Note: this proposal is also visible in:
https://gitlab.torproject.org/tpo/tpa/team/-/wikis/policy/tpa-rfc-20-bullsey...
Summary: bullseye upgrades will roll out starting the first weeks of April and May, and should complete before the end of August 2022. Let us know if your service requires special handling.
# Background
Debian 11 [bullseye][] was [released on August 14 2021][]). Tor started the upgrade to bullseye shortly after and hopes to complete the process before the [buster][] EOL, [one year after the stable release][], so normally around August 2022.
In other words, we have until this summer to upgrade *all* of TPA's machine to the new release.
New machines that were setup recently have already been installed in bullseye, as the installers were changed shortly after the release. A few machines were upgraded manually without any ill effects and we do not consider this upgrade to be risky or dangerous, in general.

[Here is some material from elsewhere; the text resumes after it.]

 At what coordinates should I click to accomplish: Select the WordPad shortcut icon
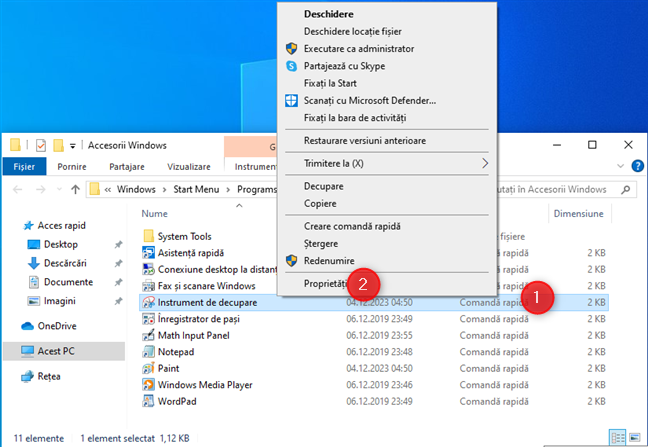149,402
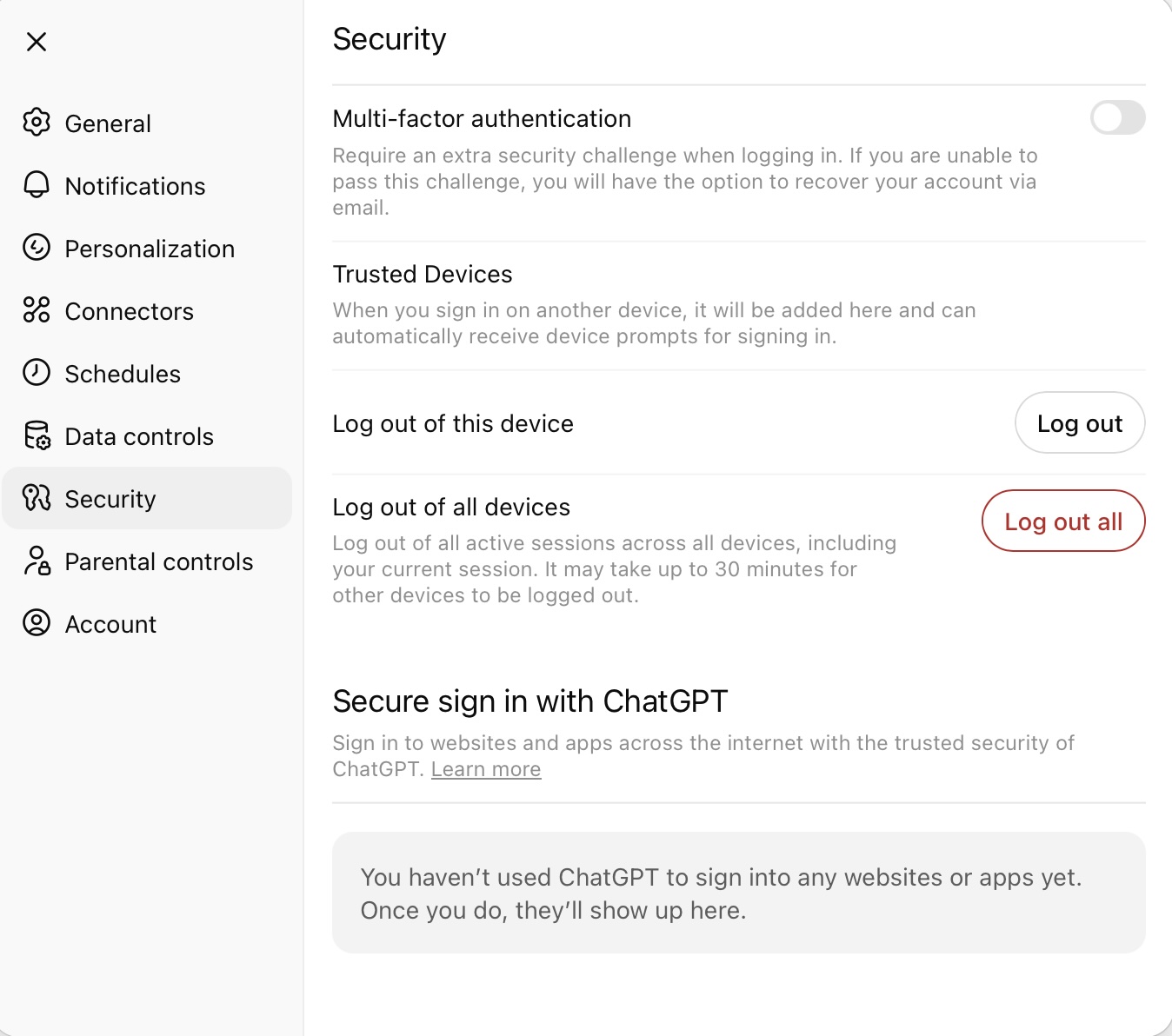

This work is part of the [%Debian 11 bullseye upgrade milestone][], itself part of the [OKR 2022 Q1/Q2 plan][].
# Proposal
The proposal, broadly speaking, is to upgrade all servers in three batches. The first two are somewhat equally sized and spread over April and May, and the rest will happen at some time that will be announced later, individually, per server.
## Affected users
All service admins are affected by this change. If you have shell access on any TPA server, you want to read this announcement.
## Upgrade schedule
The upgrade is split in multiple batches:
* low complexity (mostly TPA): April * moderate complexity (service admins): May * high complexity (hard stuff): to be announced separately * to be retired or rebuilt servers: not upgraded * already completed upgrades
The free time between the first two will also allow us to cover for unplanned contingencies: upgrades that could drag on and other work that will inevitably need to be performed.
The objective is to do the batches in collective "upgrade parties" that should be "fun" for the team (and work parties *have* generally been generally fun in the past).
### Low complexity, batch 1: April
A first batch of servers will be upgraded in the first week of April.
Those machines are considered to be somewhat trivial to upgrade as they are mostly managed by TPA or that we evaluate that the upgrade will have minimal impact on the service's users.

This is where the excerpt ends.